#### Given records:

=== Begin Enclosure ===

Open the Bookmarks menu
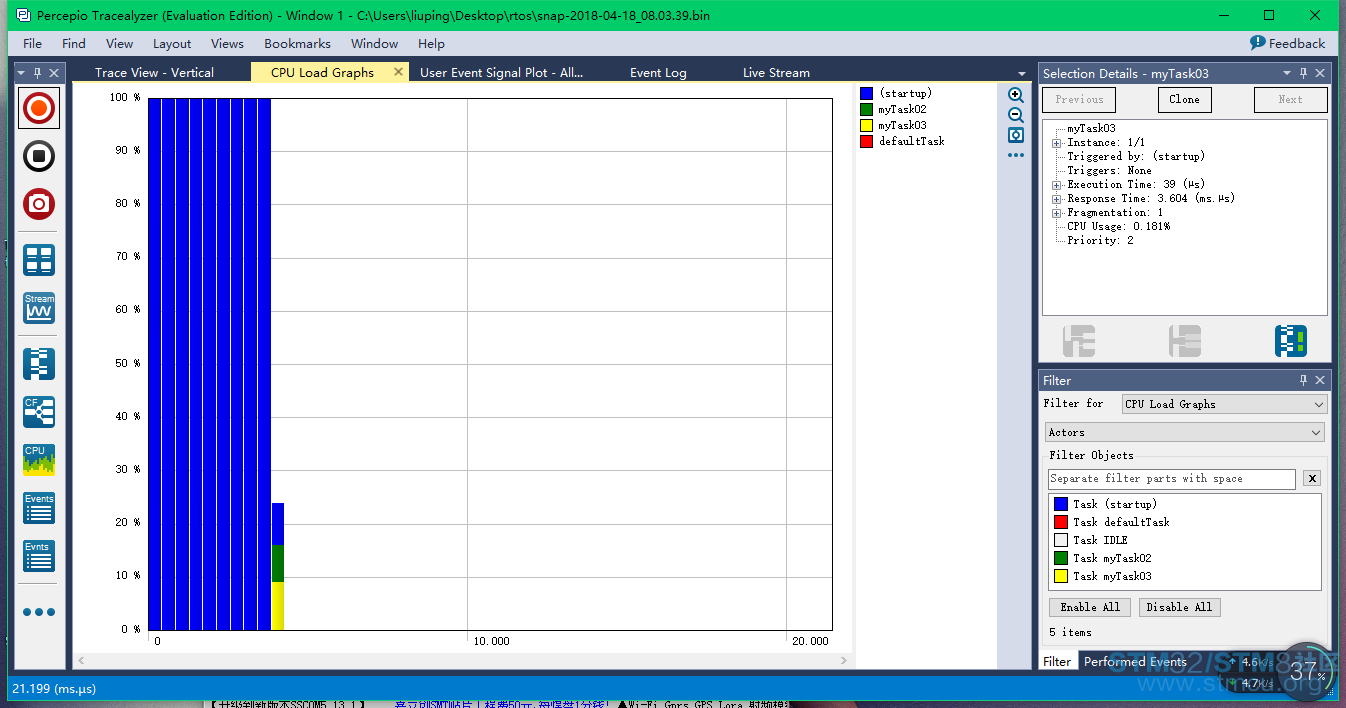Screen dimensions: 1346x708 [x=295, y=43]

=== End Enclosure ===
=== Begin Enclosure ===

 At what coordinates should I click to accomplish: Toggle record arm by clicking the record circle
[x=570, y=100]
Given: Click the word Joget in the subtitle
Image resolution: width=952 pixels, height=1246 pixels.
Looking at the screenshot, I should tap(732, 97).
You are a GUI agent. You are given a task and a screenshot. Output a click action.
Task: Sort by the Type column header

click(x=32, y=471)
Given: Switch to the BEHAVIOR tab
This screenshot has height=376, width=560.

=== End Enclosure ===

#### Task to complete:
Set down, unchanged, only those lines above that fall between the line with "Image resolution: width=952" and the line with "This screenshot has height=376, width=560.", the two end lines included.

#### Reply to the exercise:
Image resolution: width=952 pixels, height=1246 pixels.
Looking at the screenshot, I should tap(732, 97).
You are a GUI agent. You are given a task and a screenshot. Output a click action.
Task: Sort by the Type column header

click(x=32, y=471)
Given: Switch to the BEHAVIOR tab
This screenshot has height=376, width=560.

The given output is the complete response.